## DESCRIPTION OF THE TASK
Arrange the lines from the one containing "This screenshot has width=700, height=433." through the one containing "slider-label: Face Shine is" as a JSON list of strings, with one string per line and blank lines omitted. Leave the pictures out of the list.

## EXTRACTED ENTRIES
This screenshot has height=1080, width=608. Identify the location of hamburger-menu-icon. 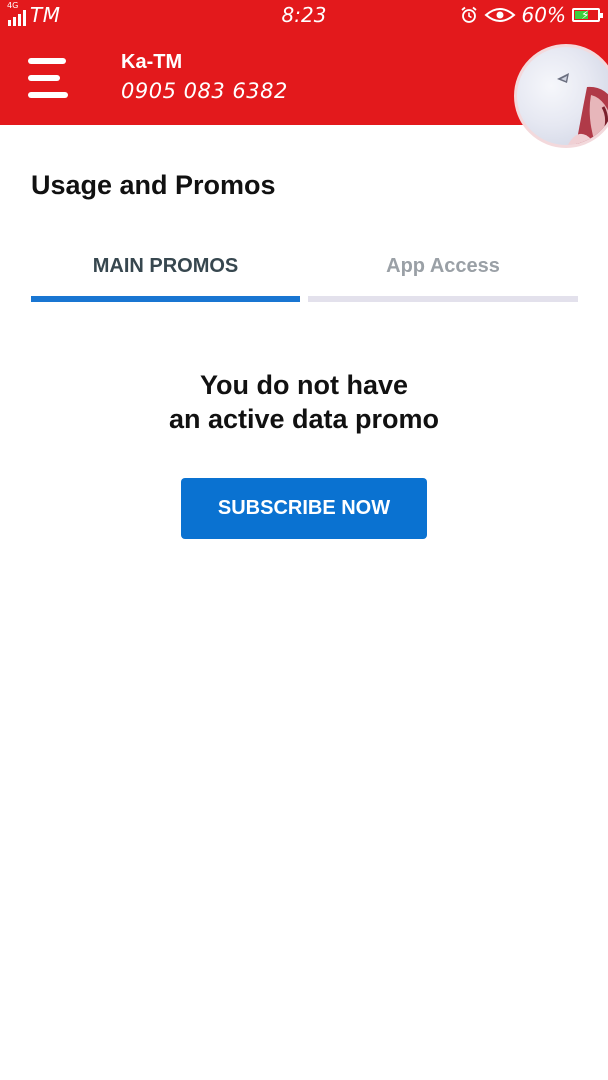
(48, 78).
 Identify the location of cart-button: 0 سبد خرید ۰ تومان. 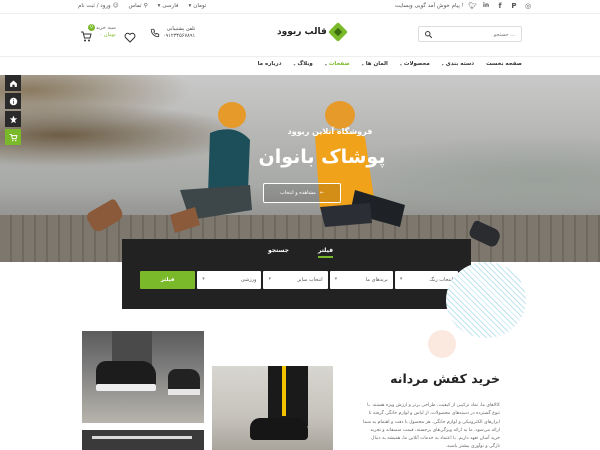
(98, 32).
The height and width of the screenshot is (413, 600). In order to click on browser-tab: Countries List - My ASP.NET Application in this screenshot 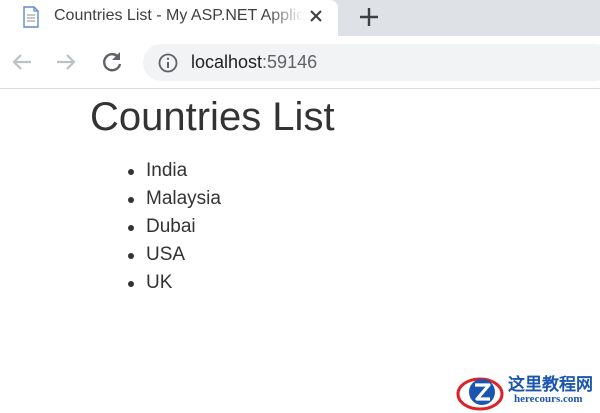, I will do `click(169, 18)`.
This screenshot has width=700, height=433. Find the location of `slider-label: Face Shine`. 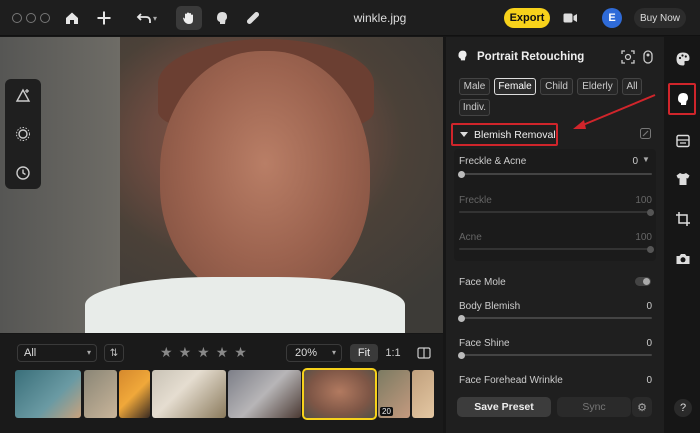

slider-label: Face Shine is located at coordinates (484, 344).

==

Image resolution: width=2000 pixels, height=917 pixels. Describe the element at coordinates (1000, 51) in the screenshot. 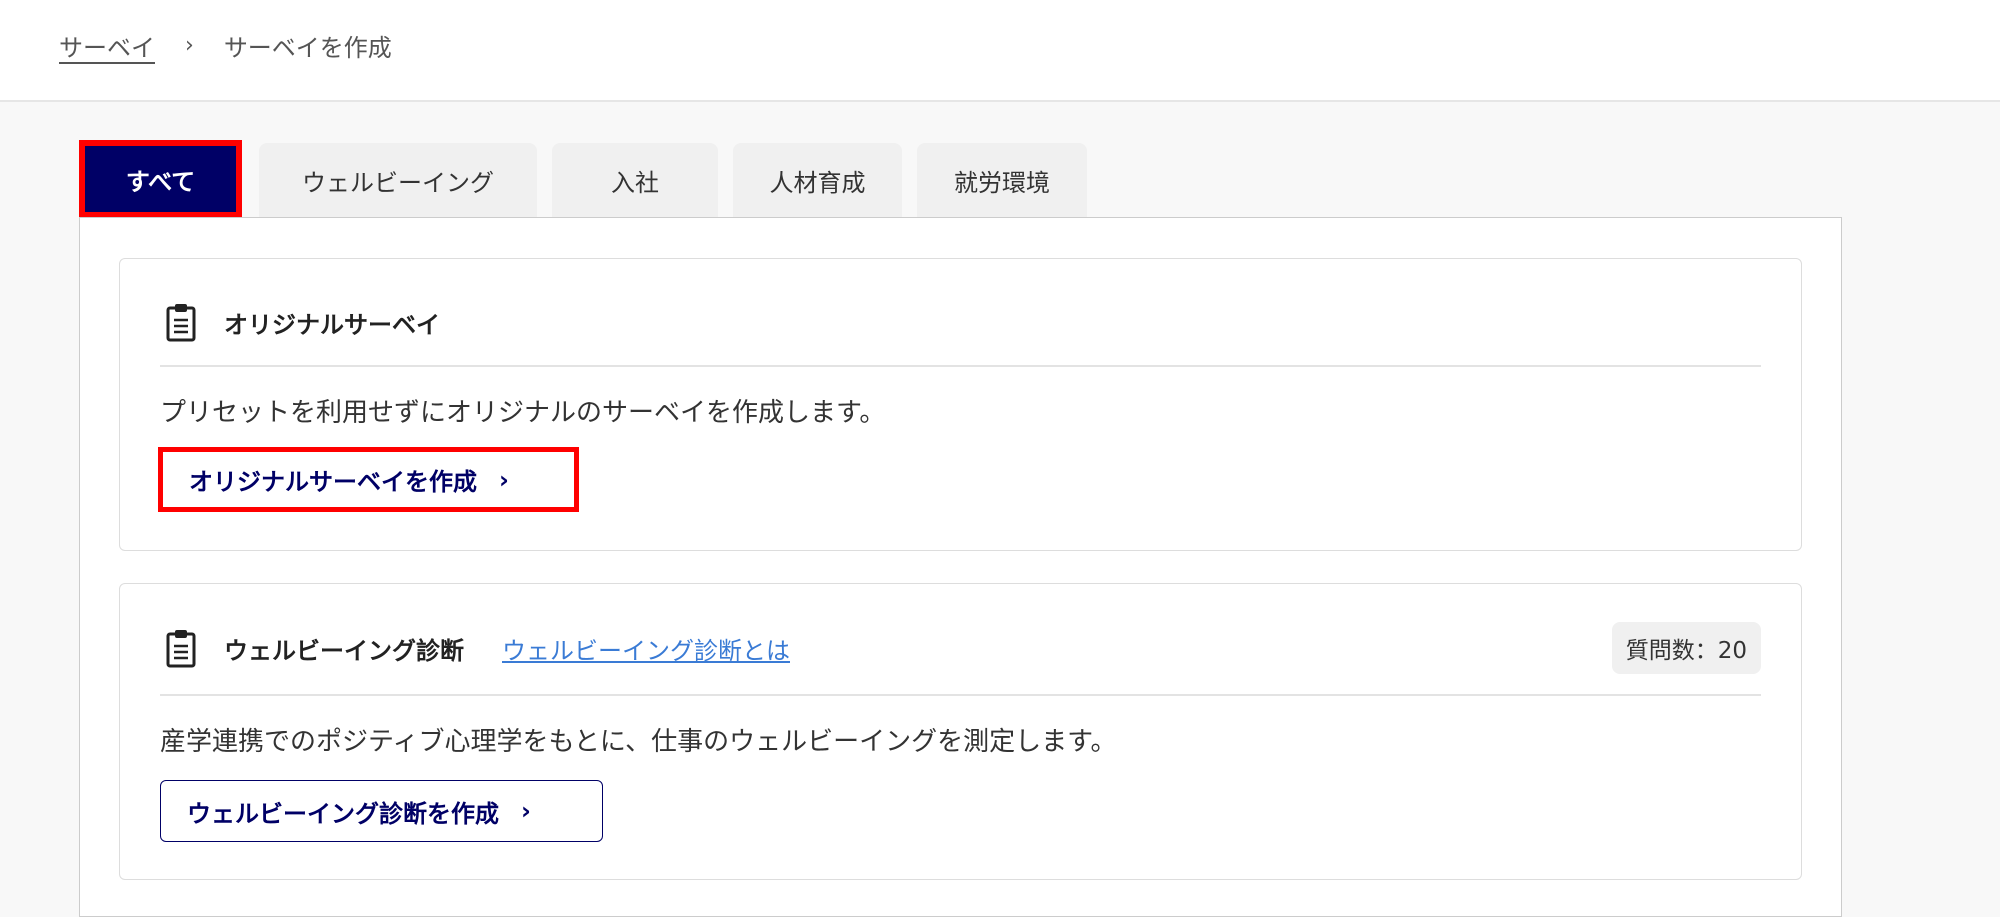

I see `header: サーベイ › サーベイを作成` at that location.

==

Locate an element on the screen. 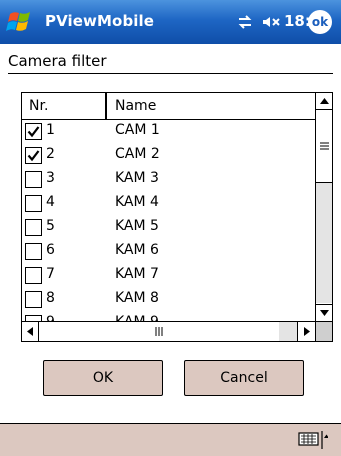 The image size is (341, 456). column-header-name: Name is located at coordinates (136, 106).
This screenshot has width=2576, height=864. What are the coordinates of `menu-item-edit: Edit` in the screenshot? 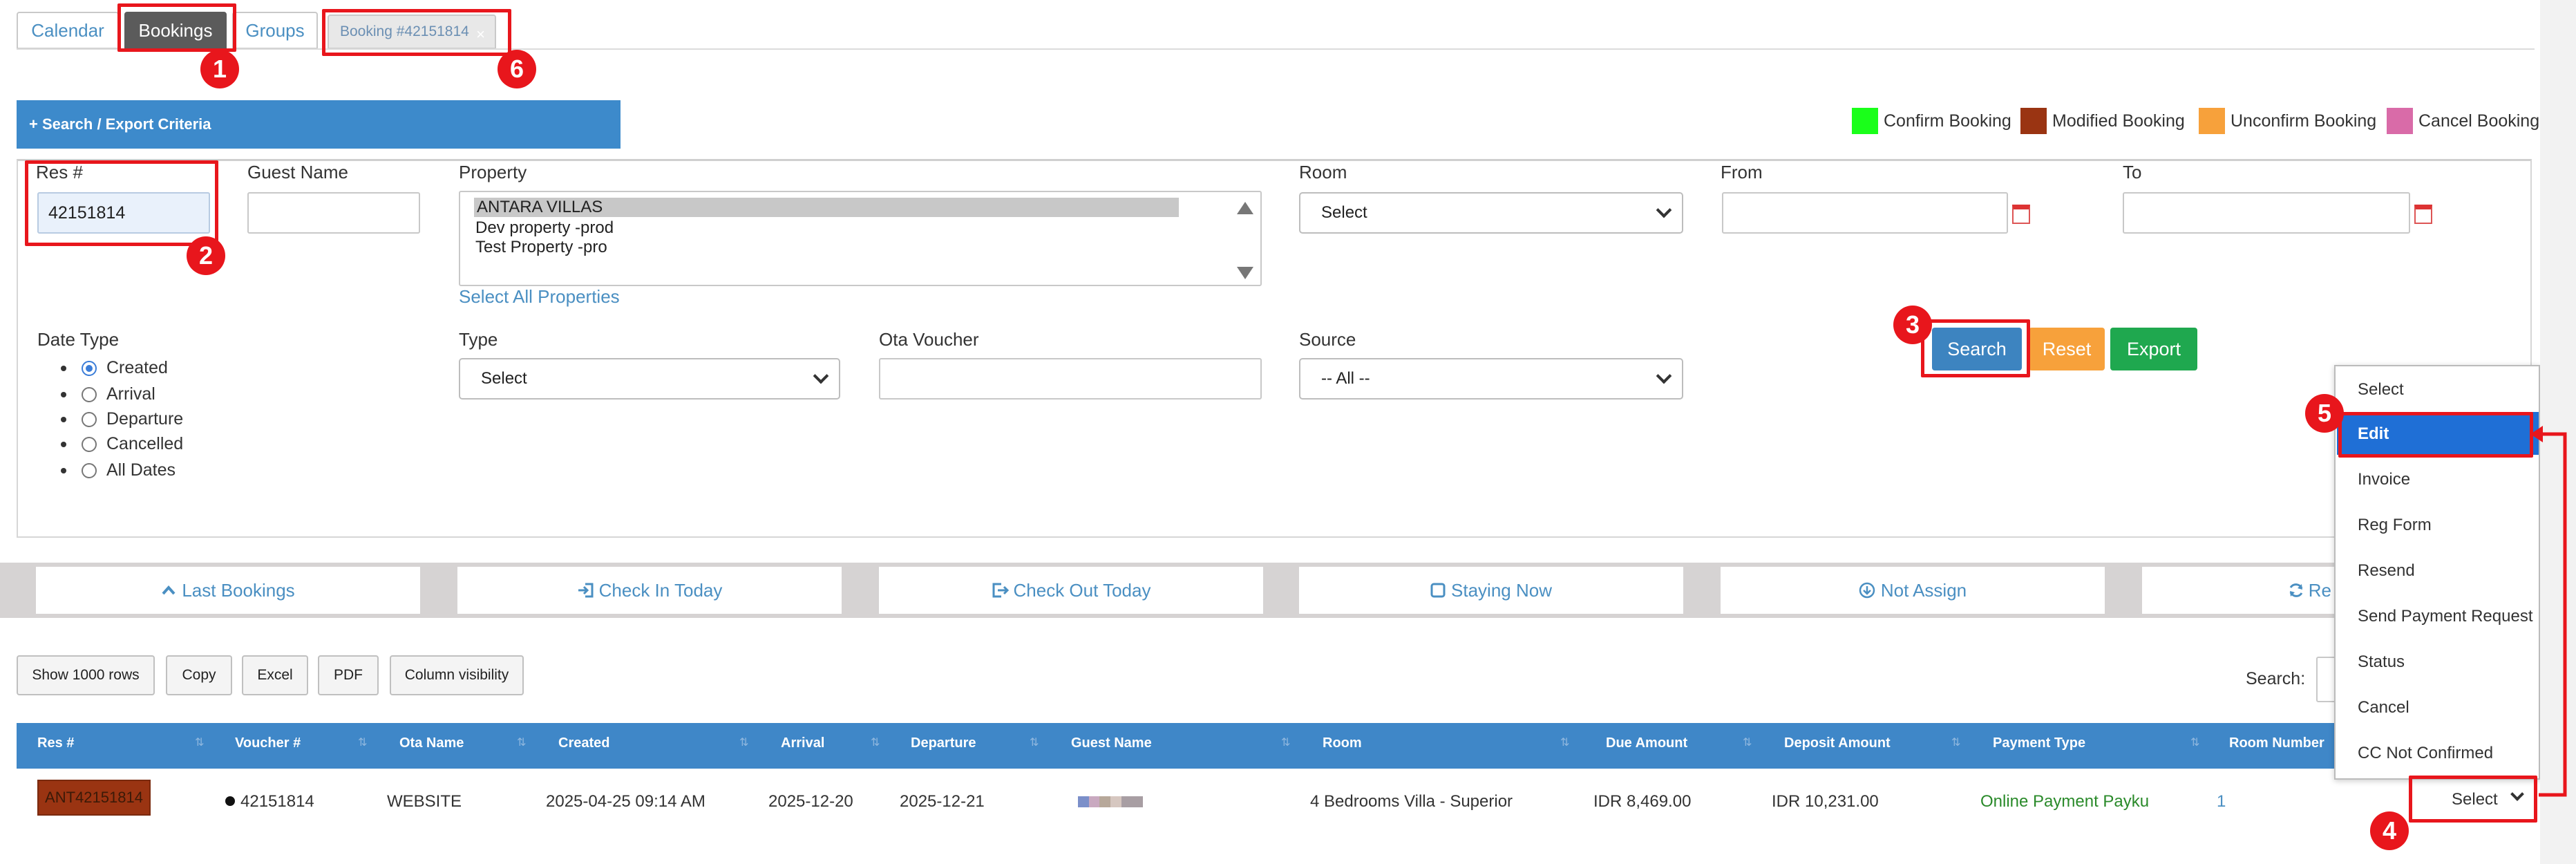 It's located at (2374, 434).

## TASK RESULT
[
  "This screenshot has width=700, height=433. Find the location of `slider-label: Face Shine`. ",
  "slider-label: Face Shine is located at coordinates (484, 344)."
]